Я оказался самым великовозрастным стажером «Комсомолки». Рядом мелькали какие-то девочки и пареньки. Но было несколько толковых ребят, чуть помоложе меня. Был такой кружок «молодых»: это Виталий Игнатенко, бывший сочинский официант, сделавший головокружительную карьеру, ставший лауреатом Ленинской премии за фильм о Брежневе, он и теперь на самом верхнем этаже информационного агентства, генеральный директор или что-то в этом роде; это Анатолий Стреляный с неистребимым хохлатским акцентом, тоже не слабый журналист, через пару лет его изгнали из газеты с клеймом «не наш» — за статьи, которые не смогли переварить, но он не потерялся, много лет работал на радиостанции «Свобода», можно сказать, матерый антисоветчик или борец за нашу свободу, кому как нравится; в круг молодых и начинающих тогда входил и Игорь Клямкин, в ту пору студент, начитанный и серьезный, а ныне доктор наук, любимый автор либеральной интеллигенции, и мне предстояло с ним еще раз пересечься; среди нас был и Юрий Рост, совсем мальчик, с фотоаппаратом, а теперь едва ли не самый талантливый, который одинаково блистательно владеет и словом, и объективом камеры, и тоже сделавший свой нравственный выбор; еще был вовсе ребенок, подвизавшийся в «Алом парусе» Юрий Щекочихин, через тридцать лет убитый — слишком настойчиво отстаивал свое право на человеческую жизнь. Никто не знал, как сложится личная судьба каждого из нас, да и сложится ли она вообще.

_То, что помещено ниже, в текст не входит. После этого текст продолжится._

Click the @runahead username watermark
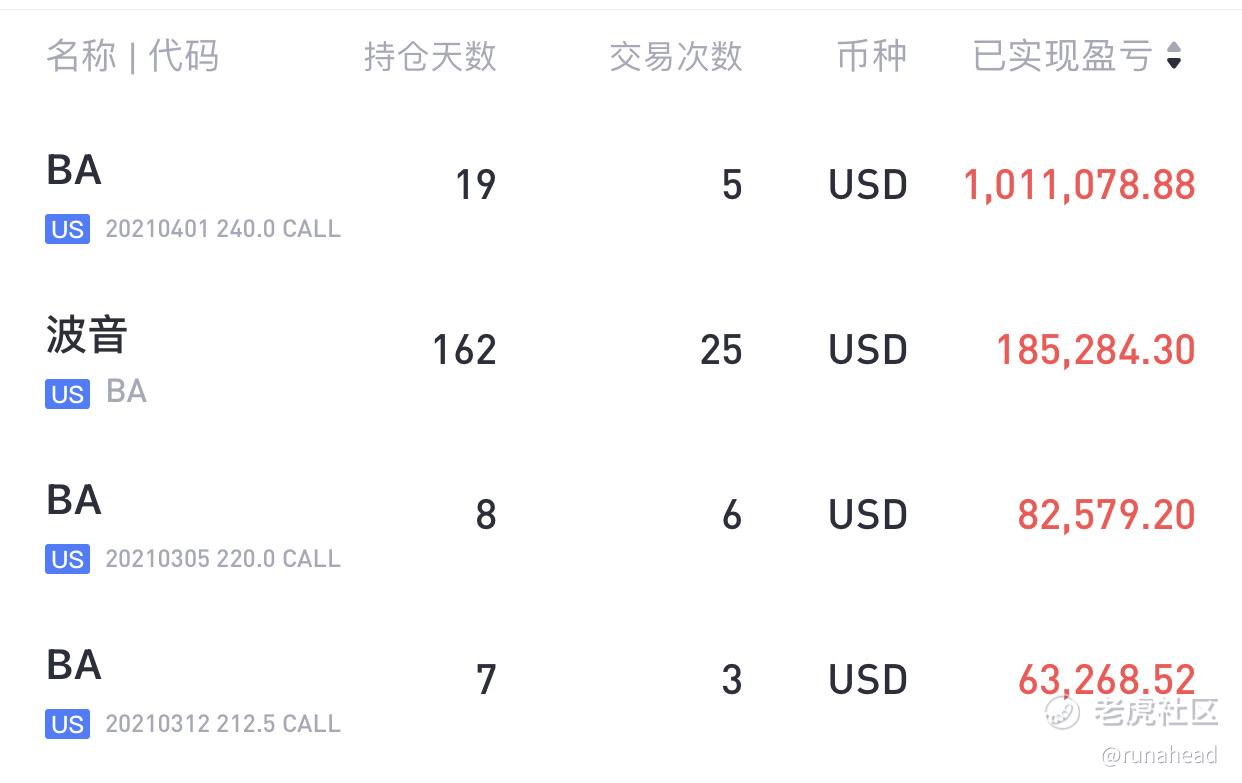1242x783 pixels. coord(1159,755)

Мы вкалывали, как негры. Я двенадцать раз в первый год съездил в длительные командировки, сидел в отделе, редактировал чужие статьи, отвечал на письма, дежурил по номеру, спускаясь с шестого этажа в типографию. Опыт, приобретенный в многотиражке, пригодился.
В первые месяцы я дневал и ночевал в редакции. Возвращался домой за полночь, в комнатку в коммуналке, которую мать оставила нам, а сама перебралась в другую, полученную наконец-то за долгие годы службы.
Однажды я застал дома Еву и Леоновича. Меня это не удивило. Поэт разошелся с женой и теперь часто бывал у нас. Мы его «жалели», как выразилась Ева, и действительно, хотелось помочь старому товарищу. Леонович часто оставался с Евой и нашим маленьким сыном вместо няньки. Я уезжал под вечер в редакцию, если по отделу шел материал. Стажер — это что-то вроде затычки для всех дыр. Он и «свежая голова», и доброволец в трудную командировку на Урал, в какой-нибудь Ирбит, забытый богом, а в Прибалтику ездила «белая кость», такой в нашем отделе была Оля Кучкина, аристократка и красавица, у которой была собственная «Волга».
Вот и в этот раз я отправился в редакцию, оставив дома Леоновича и Еву. Странная тревога вдруг охватила меня: да в того ли злодея целился Гоша, когда попал в Аваняна?
Статью сняли из номера, едва я расположился в редакционной комнате, приготовившись коротать в ней полночи.
Я возвращался домой с чувством нараставшей тревоги.
Открыл ключом входную квартирную дверь. Не стал по привычке шуметь и призывать Еву встретить меня. Прошел к своей комнате. Потрогал дверь, она была заперта на крючок изнутри. Я постучал. Дверь приоткрылась. В слабо освещенной комнате, с настольной лампой, прикрытой сверху платком, различил силуэт Леоновича, сидевшего за столом со стаканом вина. На столе стоял бочонок, привезенный недавно мною из Молдавии, из него мы все вместе потягивали через резиновую трубку кисло-сладкое вино «Лидия». И нам казалось: «Пьем, пьем, а оно все не кончается».